Also, given criticism of PJM’s aid to its neighbors, granting the complaints would chill cooperation between neighboring systems in emergencies, the grid operator said in some of its responses.
Long-running issues are being addressed in several venues related to the lack of synchronization between the natural gas nomination cycles and real-time power plant dispatch, according to PJM.
“This lack of synchronization is not new and existed at the time these unit owners submitted their bids into the capacity base residual auction,” the grid operator said. “This case is not the forum to resolve those issues nor should the system operators be required to serve as fuel managers for approximately 800 gas, diesel and coal-fired generators in the PJM region.”
Other parties also urged FERC to reject the complaints, including Brookfield Renewable Trading and Marketing, which owns power plants that overperformed during the winter storm, Constellation Energy Generation, Public Service Electric and Gas and affiliated companies, and the Sierra Club.
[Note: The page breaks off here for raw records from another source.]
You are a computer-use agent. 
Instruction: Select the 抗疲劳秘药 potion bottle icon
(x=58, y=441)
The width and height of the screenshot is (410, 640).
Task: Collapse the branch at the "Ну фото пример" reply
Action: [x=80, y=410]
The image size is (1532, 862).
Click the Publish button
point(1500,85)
PJM board rejects plan to change penalty framework
Meanwhile, PJM’s board last week rejected a proposal approved by two committees that would have reduced penalties for failing to provide power during grid emergencies. The proposal would have changed the capacity penalty rate, penalty stop-loss and penalty triggers.
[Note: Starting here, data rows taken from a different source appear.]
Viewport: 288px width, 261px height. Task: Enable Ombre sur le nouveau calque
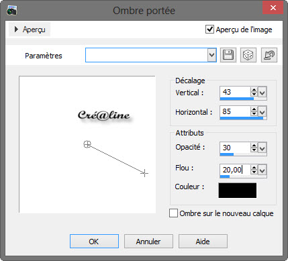173,213
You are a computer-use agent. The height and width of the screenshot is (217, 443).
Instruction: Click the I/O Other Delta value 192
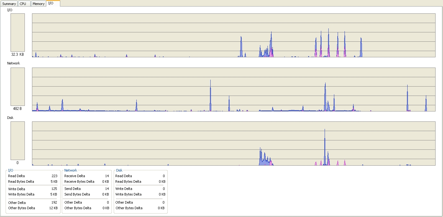pyautogui.click(x=54, y=203)
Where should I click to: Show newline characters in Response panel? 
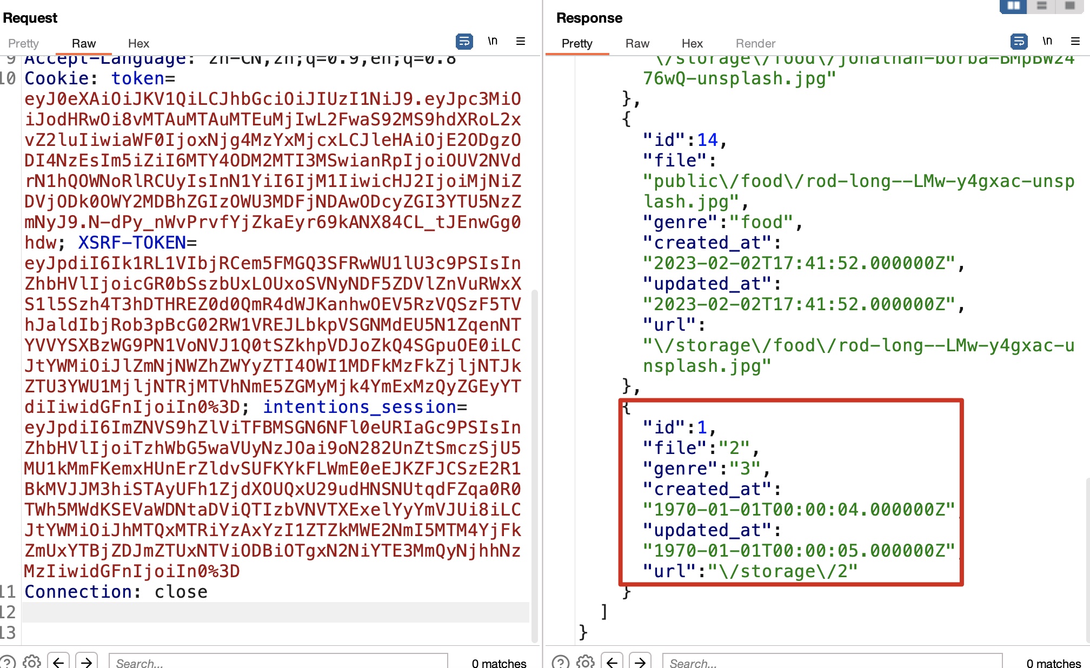point(1047,42)
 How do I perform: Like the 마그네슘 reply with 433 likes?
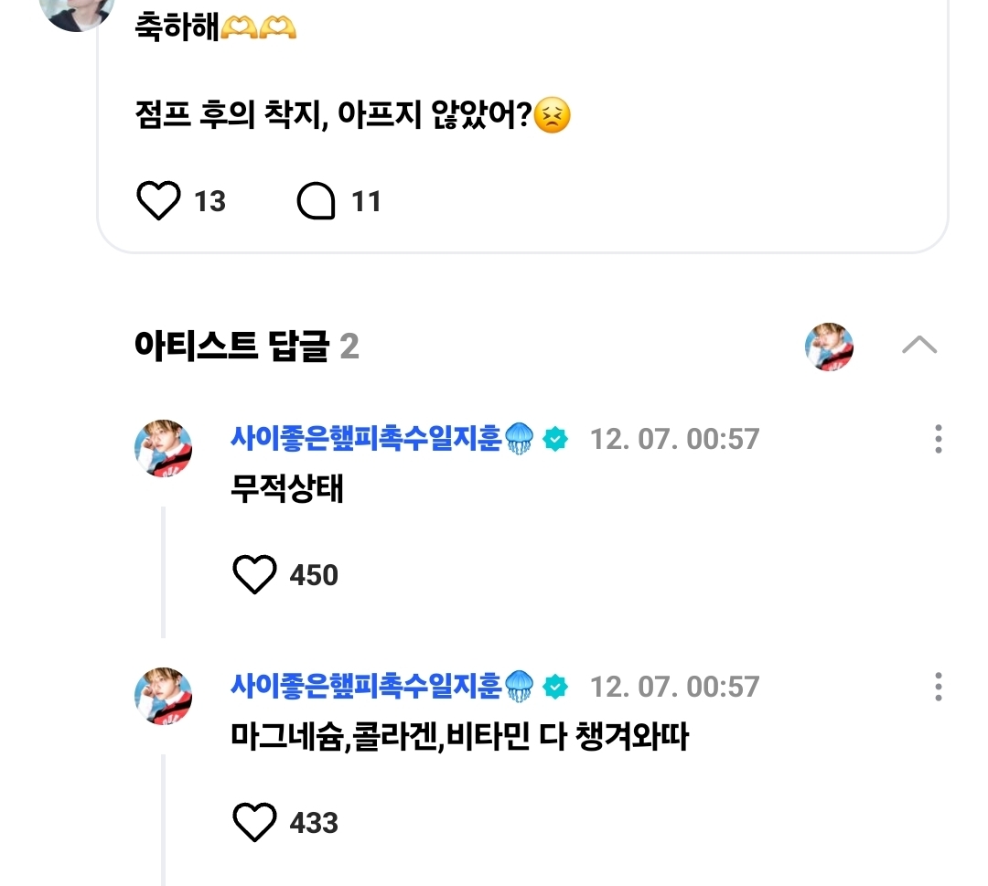coord(254,823)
PJM plans to ask FERC to approve changes to its rules for penalty triggers, but not the penalty rate or stop-loss level, the board said in a May 23 letter.
“PJM articulated concerns that the endorsed changes to the penalty rate and stop-loss may contribute to reliability concerns absent additional paradigm enhancements such as stricter winterization, testing and fuel security requirements, due to the reduced incentive for generators to respond in emergencies,” the grid operator said.